## Given passage
Many of the women sported trains – some longer than others – so watch your feet was pretty much the rule. The musicians were talented, the dance master tried his best to remind us of the steps required, and the company was simply too much fun. Even though I wore my ball gown, I frequently danced as a man – which just means to the left of the ladies – the steps being exactly the same. Given the heat – I’m glad I wore my silk dress. Victor as usually looked dashing – but found the heat pretty oppressive (two layers of heavy wool over his cotton shirt) and took frequent breaks.
During one of which he danced with ‘Paulina’ at the bequest of the photographer. You can check out the pictures all over Facebook – I think everyone but me got a photo!
Try following this link for pictures: https://mbasic.facebook.com/profile.php?v=timeline&timecutoff=1378867100&page=6§ionLoadingID=m_timeline_loading_div_1420099199_1388563200_8_6&timeend=1420099199×tart=1388563200&tm=AQAWkKRvhRVUpz66&id=126463247927&_rdr
I danced every dance – Victor and I admired the work required to create all the food, and I slugged down water. At some point during the evening there was a thunderstorm to end all thunderstorms – which occasioned much oohing and ahhing. Lucky for us -we grabbed a taxi home just as the dance ended – otherwise we’d have been soaked and wool takes a really long time to dry! Others were less lucky – either they walked ‘home’ in the rain – or had to wait over 2 hours for a taxi. Timing is everything.
Sunday morning dawned bright and clear – as if the thunderstorm had never happened. Our hotel provided breakfast – and while it wasn’t the most amazing feast – the coffee was delicious, and I was able to get 2, 3 ever 4 cappuccinos! And most fun – other people we’d met were also eating breakfast there – so we had pleasant company.
The plan on Sunday was to sail on ‘La Grace’ – a completely wonderful new boat designed to look exactly like a 200-year-old sailboat. 2 masts, tons of sails, and hemp lines running everywhere and a crew of at least 2 dozen seamen – we’re talking serious sailboat.
There are 3 sailings to choose from – I convince Victor to sign up for the last – late afternoon sailing. You are more likely to have a breeze, the sky is likely to be glorious, and most importantly – there are likely to be fewer takers – so more chance to take a turn at the helm.
Arduina and Michel take the multiple sailings seriously – including acting the part of parents saying good-bye from the dock as a younger couple wave madly from on-board!

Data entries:
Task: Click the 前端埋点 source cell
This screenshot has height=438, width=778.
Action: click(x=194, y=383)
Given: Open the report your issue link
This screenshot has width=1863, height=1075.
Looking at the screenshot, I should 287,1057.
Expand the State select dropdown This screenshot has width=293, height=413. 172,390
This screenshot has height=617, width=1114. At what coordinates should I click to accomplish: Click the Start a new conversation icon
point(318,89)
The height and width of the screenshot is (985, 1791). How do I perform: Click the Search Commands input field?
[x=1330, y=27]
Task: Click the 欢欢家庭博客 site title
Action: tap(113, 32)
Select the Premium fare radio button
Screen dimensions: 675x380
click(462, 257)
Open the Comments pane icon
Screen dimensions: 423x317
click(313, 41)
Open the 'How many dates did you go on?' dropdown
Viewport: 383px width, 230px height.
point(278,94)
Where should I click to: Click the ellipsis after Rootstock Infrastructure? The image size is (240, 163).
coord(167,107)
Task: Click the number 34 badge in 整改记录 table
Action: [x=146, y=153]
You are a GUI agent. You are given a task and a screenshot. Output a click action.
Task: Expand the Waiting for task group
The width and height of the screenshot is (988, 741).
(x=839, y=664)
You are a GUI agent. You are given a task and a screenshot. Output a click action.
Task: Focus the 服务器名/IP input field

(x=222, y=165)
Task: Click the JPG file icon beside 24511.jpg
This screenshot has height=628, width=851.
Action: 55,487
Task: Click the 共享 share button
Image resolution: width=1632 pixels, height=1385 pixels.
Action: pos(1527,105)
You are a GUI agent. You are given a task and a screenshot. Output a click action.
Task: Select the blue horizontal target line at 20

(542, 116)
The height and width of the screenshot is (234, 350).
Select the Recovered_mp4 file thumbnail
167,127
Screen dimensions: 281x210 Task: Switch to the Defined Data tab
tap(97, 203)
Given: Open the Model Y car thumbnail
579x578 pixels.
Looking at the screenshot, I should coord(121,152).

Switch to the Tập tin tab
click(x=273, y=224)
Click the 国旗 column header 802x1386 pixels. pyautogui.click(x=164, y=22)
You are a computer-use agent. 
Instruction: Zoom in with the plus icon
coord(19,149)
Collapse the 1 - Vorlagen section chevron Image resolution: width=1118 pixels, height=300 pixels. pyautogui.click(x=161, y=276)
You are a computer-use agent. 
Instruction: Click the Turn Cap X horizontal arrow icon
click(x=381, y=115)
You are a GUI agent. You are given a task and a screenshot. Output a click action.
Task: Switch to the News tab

## The exercise
Extend the account of the costume ball and the Sunday sailing on 'La Grace' with a few more paragraphs, beginning after its final sentence.

## Answer below
We arrive on the dock about 30 minutes before time to sail – to an adoring crowd keen to get pictures with the gloriously dressed men and women. Who knew I’d married a peacock? Well Victor was definitely the hit of the parade. Literally everyone was keen to be photographed with the brave solider – and of course the solider was pretty keen to pose. I helped by holding on to purses, umbrellas, and light jackets while their owners snapped away to their heart’s content.
Eventually we wave good-bye to our adoring fans and are ‘piped’ on board to be greeted by the captain. We cast off – ‘motor’ around to the center of the harbor – and then – raise the sails and sail off into the sunset. A nice breeze gives us a solid headway – and we pose for picture after picture. I do get my chance at the helm, Victor gets to pose holding the lines – and we even get to watch some of the braver re-enactors climb to crows nest. Not sure I’d try that – definitely not in my dress.
A fight breaks out between 2 of the crew members – to the delight of the guests. Words, Knives, and Swords fly – and the winner is declared. I’m a bit surprised that the captain didn’t call both fighters to task – but then again – this isn’t really 1814!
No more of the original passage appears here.